■ List of tasks ■
1. Answer these questions about the passage on painful times, one line each:
(a) What does the writer say they had been lulled into thinking their life should be?
(b) What happened to the ropes that bound Shadrach, Meshach and Abednego?
(c) What four kinds of "ropes" does the writer name?
2. Write the next part of the passage on painful times and Shadrach, Meshach and Abednego, starting after its final sentence.
___ Page ___
So many times I, like other believers, pray that God would spare me from unpleasant and painful situations.  I’ve been lulled into this thought that my life should be pretty easy, carefree and comfortable.  But the reality is this: life is painful!  Life is not always easy!  I will go through and have gone through some pretty difficult times in the past few years.  And even though God did not spare me (and other family members) and prevent me from going through these times, I know for certain that just like Shadrach, Meshach and Abednego, God was walking right beside me in those “fiery” times.

Shadrach, Meshach and Abednego had the ropes that bound them burned off while they were traipsing around the furnace and that got me thinking “What ‘ropes’ were keeping me bound while I was walking through painful times?” Maybe the “ropes of unbelief“:  Why would God allow this to happen to me?  Isn’t He a good God? This doesn’t feel very “good” to me right now! Maybe the “ropes of doubt”:  Does God really know what He’s doing?!  Do I really trust Him to see me/us through this time of being uncomfortable? this time of being in pain? this feeling of being lost? of feeling abandoned?  How about the “ropes of anger”:  How could You possibly allow this to happen?  “Ropes of pride”:  I’m/We’re one of your children and THIS is how You choose to treat me/us?  I’ve been living a pretty good life testifying to how I believe you and THIS is the thanks I get?!  As you can see, I should have bought stock in a rope company!!
___ Source excerpt ___
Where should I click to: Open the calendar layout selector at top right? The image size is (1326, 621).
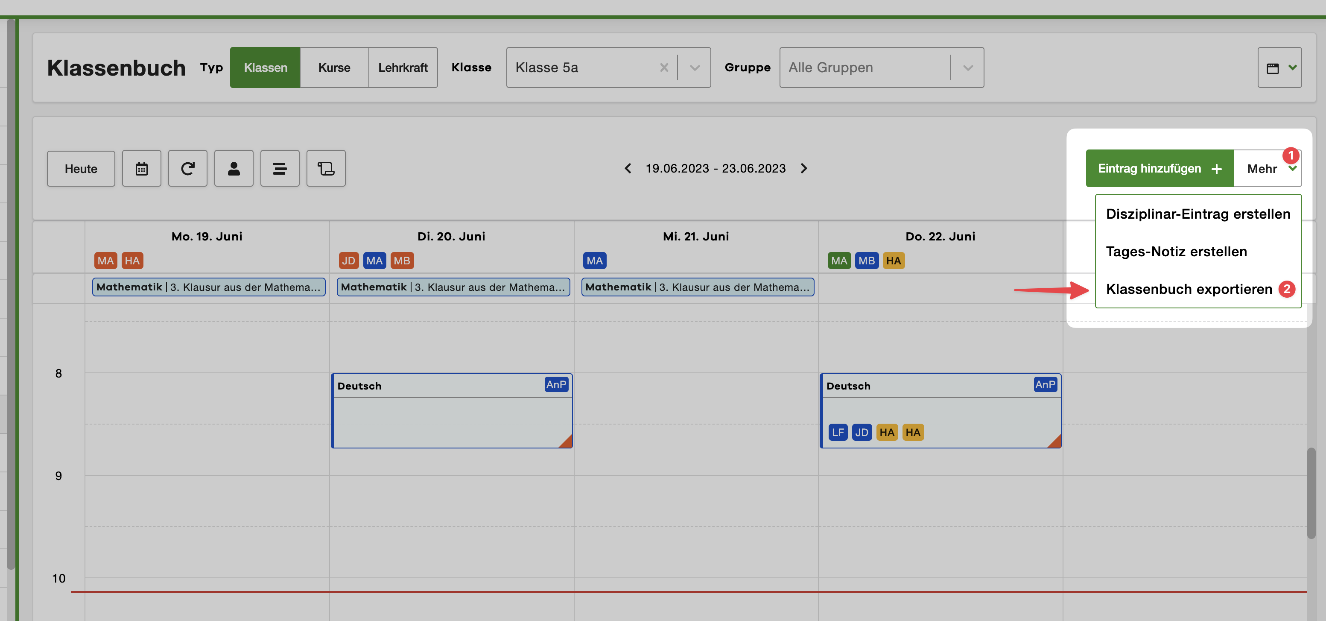pyautogui.click(x=1280, y=67)
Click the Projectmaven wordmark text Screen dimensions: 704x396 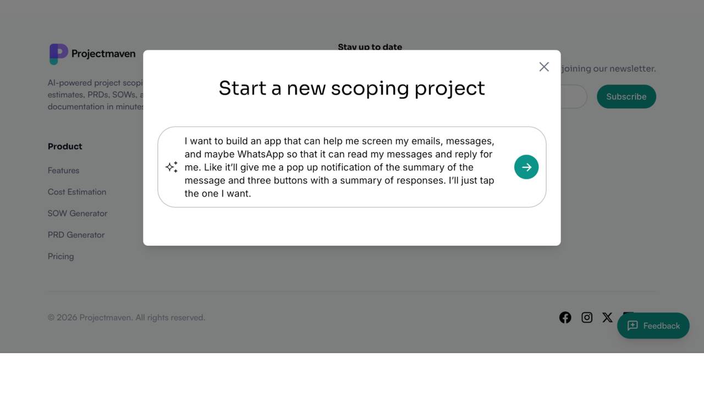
___
■ Results for each task ■
1.
(a) Pretty easy, carefree and comfortable.
(b) They were burned off while the three were traipsing around the furnace.
(c) The ropes of unbelief, doubt, anger and pride.

2.
And just like our three heroes of the Old Testament, it sometimes takes a fire to burn off these ropes that keep our hands, our feet, our hearts, and our minds bound.  And just like our fire walkers, we realize that no, maybe God didn’t deliver us from having to go through these fiery times of pain and hurt, but we know without a doubt, that we didn’t traipse through that fire alone. God didn’t keep us from going through it but He certainly was right there the whole time.

Oh and that favorite part of that verse: “there was no smell of fire on them”?  The Holy Spirit gently taps me on the shoulder and reminds me that even though I have walked through some fires in my lifetime, because of His presence and His grace, people won’t be able to tell that I’ve gone through the fire.  Because instead of the lingering smell of smoke on me (and in my hair), they will only be able to smell the sweet smell of Him saving me by grace and walking beside me while we both watched those ropes disintegrate and disappear.  Yeah, every once in a while I pick up those familiar ropes again and start wrapping myself up in them.  But soon enough, the Holy Spirit reminds me of what it took to burn those things off.  I can stop and remember that even though I had to go through those times, I’m not the same person who was thrown into that fire and I’m certainly a different person after I came out of that “furnace”.

And with that being said….who wants some s’mores!!  I’ll grab the lighter and the marshmallows!!

 

Has anyone seen my ATM card?!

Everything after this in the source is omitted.